[Provided information]
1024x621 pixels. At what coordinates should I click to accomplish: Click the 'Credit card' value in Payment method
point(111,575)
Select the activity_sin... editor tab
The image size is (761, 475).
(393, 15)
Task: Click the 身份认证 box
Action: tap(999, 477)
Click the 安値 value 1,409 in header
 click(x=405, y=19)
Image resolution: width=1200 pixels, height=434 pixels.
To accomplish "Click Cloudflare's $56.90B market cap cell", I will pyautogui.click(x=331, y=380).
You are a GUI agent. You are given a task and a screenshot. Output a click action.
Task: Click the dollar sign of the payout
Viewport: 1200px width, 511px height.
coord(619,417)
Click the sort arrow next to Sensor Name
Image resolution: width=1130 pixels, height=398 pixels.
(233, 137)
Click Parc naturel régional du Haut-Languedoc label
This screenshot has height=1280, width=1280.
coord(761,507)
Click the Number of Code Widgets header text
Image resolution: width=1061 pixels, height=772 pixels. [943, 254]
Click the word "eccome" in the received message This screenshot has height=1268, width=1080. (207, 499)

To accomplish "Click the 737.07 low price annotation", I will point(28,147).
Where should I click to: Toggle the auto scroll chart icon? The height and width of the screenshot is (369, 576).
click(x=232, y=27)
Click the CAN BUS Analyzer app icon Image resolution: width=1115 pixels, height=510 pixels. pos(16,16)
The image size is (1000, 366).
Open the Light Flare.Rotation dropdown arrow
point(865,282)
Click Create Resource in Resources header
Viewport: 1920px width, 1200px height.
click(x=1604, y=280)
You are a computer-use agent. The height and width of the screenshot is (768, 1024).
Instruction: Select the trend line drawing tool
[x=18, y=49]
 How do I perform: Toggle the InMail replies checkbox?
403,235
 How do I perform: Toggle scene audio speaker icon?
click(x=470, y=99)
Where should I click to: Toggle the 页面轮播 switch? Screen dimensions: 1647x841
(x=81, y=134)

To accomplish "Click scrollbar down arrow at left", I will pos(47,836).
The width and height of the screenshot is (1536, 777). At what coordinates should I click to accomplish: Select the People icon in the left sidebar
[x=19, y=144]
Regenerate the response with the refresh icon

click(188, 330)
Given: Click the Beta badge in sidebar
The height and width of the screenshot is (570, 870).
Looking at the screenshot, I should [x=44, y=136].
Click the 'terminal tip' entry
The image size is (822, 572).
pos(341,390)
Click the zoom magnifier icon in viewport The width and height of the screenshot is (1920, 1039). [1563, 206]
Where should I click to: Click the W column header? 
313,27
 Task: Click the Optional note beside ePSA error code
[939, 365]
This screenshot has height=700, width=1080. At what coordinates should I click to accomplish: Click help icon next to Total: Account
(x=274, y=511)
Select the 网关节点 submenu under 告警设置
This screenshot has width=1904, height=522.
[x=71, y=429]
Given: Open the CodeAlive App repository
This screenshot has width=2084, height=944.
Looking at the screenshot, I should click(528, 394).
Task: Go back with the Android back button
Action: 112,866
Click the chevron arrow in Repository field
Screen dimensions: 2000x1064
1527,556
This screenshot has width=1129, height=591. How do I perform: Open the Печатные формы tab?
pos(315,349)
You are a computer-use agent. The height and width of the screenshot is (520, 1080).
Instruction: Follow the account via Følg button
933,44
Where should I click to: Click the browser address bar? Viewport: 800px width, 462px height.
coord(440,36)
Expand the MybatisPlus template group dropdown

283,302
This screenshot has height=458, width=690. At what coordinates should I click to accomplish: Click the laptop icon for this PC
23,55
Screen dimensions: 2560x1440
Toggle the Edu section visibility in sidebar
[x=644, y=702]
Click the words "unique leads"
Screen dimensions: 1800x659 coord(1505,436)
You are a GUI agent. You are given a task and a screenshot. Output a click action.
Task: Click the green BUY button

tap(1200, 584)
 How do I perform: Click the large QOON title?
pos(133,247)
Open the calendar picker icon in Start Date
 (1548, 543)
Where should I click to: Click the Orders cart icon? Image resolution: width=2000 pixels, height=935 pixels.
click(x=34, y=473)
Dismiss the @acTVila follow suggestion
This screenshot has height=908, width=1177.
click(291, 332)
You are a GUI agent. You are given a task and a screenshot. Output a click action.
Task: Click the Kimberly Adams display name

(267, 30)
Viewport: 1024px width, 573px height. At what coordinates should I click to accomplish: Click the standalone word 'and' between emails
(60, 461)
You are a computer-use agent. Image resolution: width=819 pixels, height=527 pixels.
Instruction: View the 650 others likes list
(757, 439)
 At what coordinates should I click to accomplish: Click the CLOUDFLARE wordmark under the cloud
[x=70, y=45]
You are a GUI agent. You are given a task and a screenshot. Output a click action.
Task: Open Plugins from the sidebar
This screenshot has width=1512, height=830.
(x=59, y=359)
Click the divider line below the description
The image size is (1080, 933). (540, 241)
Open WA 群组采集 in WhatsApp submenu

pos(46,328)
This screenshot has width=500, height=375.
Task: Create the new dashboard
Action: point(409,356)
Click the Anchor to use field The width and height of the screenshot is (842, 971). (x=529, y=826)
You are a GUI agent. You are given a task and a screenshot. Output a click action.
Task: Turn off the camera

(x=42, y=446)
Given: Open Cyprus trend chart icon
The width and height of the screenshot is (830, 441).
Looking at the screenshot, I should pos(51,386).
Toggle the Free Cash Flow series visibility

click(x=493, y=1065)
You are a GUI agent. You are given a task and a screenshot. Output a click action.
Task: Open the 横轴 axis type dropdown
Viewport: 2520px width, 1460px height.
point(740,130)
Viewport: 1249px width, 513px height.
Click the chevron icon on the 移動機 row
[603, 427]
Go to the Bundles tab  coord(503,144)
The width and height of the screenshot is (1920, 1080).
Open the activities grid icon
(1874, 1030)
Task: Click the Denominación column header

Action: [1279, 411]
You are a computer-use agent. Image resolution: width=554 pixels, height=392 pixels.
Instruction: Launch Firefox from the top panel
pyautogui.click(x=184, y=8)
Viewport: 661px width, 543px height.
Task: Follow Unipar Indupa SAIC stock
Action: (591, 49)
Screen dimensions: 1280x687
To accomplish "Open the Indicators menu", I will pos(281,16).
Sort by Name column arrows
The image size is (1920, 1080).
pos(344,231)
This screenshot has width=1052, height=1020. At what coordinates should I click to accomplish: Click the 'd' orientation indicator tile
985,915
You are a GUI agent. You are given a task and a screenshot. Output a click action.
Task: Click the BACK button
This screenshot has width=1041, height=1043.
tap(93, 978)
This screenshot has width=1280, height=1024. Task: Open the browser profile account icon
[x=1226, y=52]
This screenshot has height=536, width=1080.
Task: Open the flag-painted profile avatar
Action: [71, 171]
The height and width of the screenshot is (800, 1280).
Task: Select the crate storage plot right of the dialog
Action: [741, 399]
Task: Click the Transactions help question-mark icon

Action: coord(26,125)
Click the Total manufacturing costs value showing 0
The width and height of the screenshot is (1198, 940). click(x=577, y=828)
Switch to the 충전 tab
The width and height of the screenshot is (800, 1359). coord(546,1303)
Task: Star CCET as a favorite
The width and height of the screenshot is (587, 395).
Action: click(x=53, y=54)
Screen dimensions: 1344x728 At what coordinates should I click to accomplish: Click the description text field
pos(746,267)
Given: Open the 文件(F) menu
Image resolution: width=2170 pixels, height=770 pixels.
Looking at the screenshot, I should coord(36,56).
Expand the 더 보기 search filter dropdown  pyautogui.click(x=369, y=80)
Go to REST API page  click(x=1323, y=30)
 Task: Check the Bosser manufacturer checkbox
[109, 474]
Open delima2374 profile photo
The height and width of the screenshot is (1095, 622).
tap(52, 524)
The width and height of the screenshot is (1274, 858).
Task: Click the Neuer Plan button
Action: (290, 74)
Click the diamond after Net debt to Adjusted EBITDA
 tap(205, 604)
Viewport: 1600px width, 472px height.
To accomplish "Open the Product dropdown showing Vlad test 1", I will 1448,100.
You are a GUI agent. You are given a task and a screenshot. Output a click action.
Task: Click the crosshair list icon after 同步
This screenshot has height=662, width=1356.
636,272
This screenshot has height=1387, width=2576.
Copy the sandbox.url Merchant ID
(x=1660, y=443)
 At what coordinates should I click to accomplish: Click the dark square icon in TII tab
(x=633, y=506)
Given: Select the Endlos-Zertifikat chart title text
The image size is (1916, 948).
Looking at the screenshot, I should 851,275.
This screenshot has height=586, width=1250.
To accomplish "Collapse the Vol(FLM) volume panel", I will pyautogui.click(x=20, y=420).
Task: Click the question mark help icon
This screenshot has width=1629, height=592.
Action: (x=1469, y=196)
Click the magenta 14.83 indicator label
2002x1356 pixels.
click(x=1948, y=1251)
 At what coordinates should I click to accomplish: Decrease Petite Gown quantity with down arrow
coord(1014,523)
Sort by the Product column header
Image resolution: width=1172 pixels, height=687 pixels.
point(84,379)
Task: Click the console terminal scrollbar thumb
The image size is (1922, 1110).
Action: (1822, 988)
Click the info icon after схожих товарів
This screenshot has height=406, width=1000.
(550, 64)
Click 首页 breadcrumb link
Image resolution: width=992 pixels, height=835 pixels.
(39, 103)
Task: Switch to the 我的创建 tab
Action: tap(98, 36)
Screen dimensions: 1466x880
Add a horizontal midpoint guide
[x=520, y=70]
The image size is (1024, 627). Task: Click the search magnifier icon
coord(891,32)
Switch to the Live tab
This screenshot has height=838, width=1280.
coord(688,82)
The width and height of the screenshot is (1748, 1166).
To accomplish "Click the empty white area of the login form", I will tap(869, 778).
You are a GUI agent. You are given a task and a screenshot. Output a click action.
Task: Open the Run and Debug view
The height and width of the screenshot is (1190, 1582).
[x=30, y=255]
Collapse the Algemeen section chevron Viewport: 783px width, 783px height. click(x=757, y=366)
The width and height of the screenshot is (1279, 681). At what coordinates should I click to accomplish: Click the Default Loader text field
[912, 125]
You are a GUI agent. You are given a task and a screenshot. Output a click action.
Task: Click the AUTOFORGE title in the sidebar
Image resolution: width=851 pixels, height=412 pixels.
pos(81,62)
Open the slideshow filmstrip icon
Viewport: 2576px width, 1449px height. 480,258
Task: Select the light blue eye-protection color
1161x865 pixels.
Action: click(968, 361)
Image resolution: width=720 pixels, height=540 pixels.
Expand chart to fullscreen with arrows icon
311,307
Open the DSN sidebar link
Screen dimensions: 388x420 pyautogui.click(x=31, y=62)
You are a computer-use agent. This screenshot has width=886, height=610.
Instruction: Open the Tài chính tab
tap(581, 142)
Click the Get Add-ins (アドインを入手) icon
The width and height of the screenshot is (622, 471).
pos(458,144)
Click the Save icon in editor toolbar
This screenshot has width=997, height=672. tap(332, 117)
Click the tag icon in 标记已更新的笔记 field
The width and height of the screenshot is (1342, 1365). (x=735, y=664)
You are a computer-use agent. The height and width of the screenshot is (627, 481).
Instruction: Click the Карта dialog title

[Work instructions]
Render the lines from the one with "Image resolution: width=720" through the end of the entries as a numbered list, skipping any blank lines.

[Task response]
1. Image resolution: width=720 pixels, height=540 pixels.
2. Expand chart to fullscreen with arrows icon
3. 311,307
4. Open the DSN sidebar link
5. Screen dimensions: 388x420 pyautogui.click(x=31, y=62)
6. You are a computer-use agent. This screenshot has width=886, height=610.
7. Instruction: Open the Tài chính tab
8. tap(581, 142)
9. Click the Get Add-ins (アドインを入手) icon
10. The width and height of the screenshot is (622, 471).
11. pos(458,144)
12. Click the Save icon in editor toolbar
13. This screenshot has width=997, height=672. tap(332, 117)
14. Click the tag icon in 标记已更新的笔记 field
15. The width and height of the screenshot is (1342, 1365). (x=735, y=664)
16. You are a computer-use agent. The height and width of the screenshot is (627, 481).
17. Instruction: Click the Карта dialog title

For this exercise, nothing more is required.